La función debería darse una vuelta por todo el país antes de las próximas elecciones, sobre todo porque encierra una gran pregunta que en tiempos de Ibsen no tenía, ni de lejos, el significado que le damos ahora, aunque sí parecidas consecuencias. La cuestión es: ¿y qué pasa si la mayoría se equivoca?, ¿qué pasa si, manipulada por unos y por otros, enajenada de su condición de individuo pensante y amorrada en la de oveja consumista, sus decisiones mayoritarias no sólo son perversas sino injustas?

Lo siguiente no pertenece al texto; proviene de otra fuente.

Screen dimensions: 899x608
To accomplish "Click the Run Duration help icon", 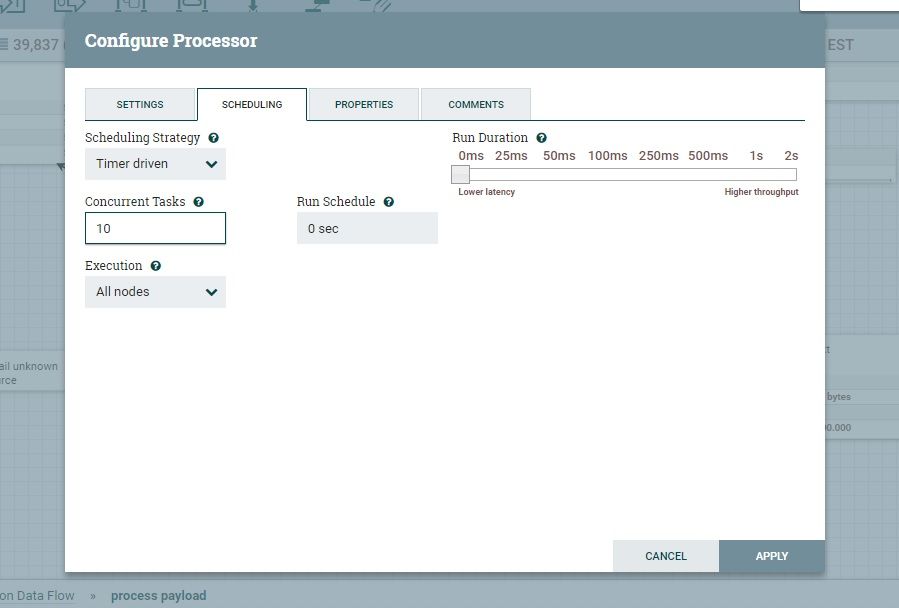I will tap(541, 137).
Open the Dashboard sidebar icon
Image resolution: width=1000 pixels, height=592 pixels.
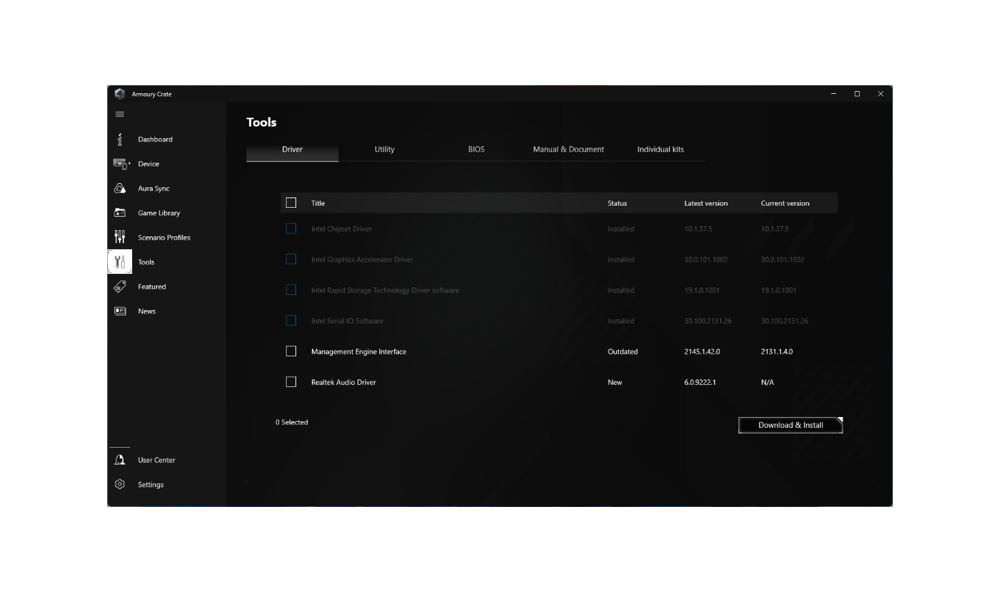coord(119,139)
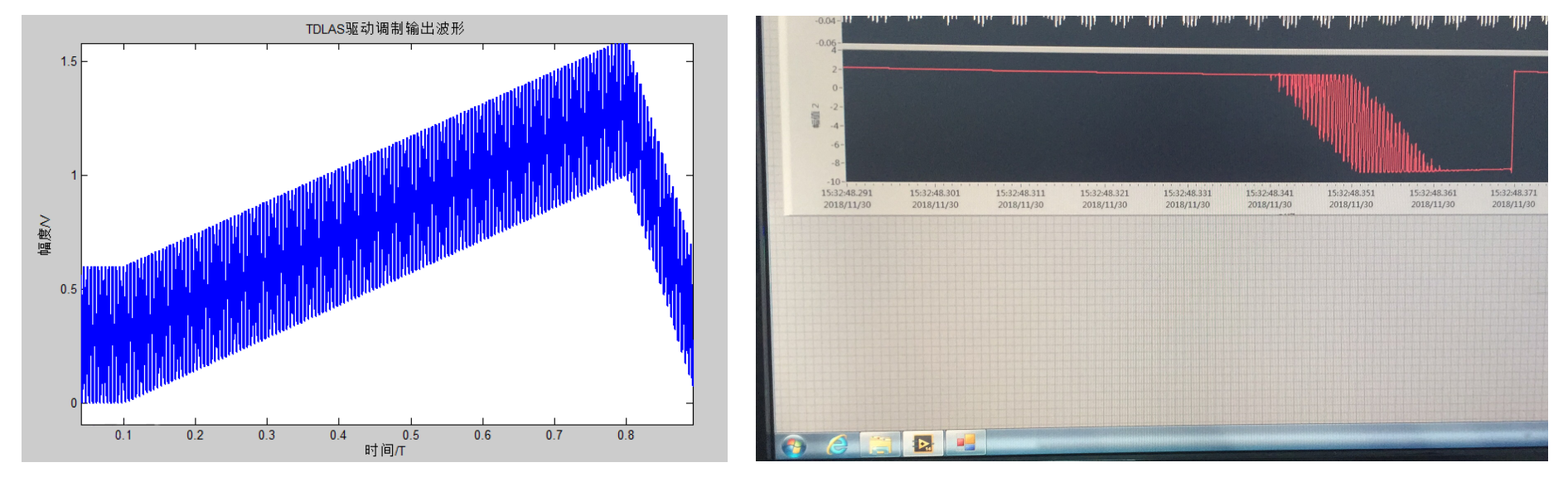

Es imposible no discutir sobre este asunto cuando termina el drama, mientras te pones el abrigo, después de alabar a los actores, casi todos espléndidos, al darte cuenta de que el director de la obra es el primero que no cree en la mayoría. Ibsen decoró el drama con una masa de idiotas y el adaptador del texto, Juan Mayorga, ha endosado unas cuantas morcillas para que lo entendamos, como si con el texto universal de Ibsen los espectadores no fuésemos a darnos cuenta de que con frecuencia estamos en las mismas. Es lo que le pasa a mucha gente que desconfía de la mayoría y piensa que las masas corren riesgo de entregarse al cebo totalitario, que conceptos como verdad o razón pueden quedar sepultados bajo un montón de consignas inflamables, de sentencias políticas y de sesos espongiformes.
Ibsen pudo haber tenido en la mayoría la misma fe que en la ciencia, el optimismo como obligación moral. Pero él creía en las élites mangoneantes (no hay otras), sin pararse a pensar que son ellas, y no la mayoría, las que envenenan los balnearios.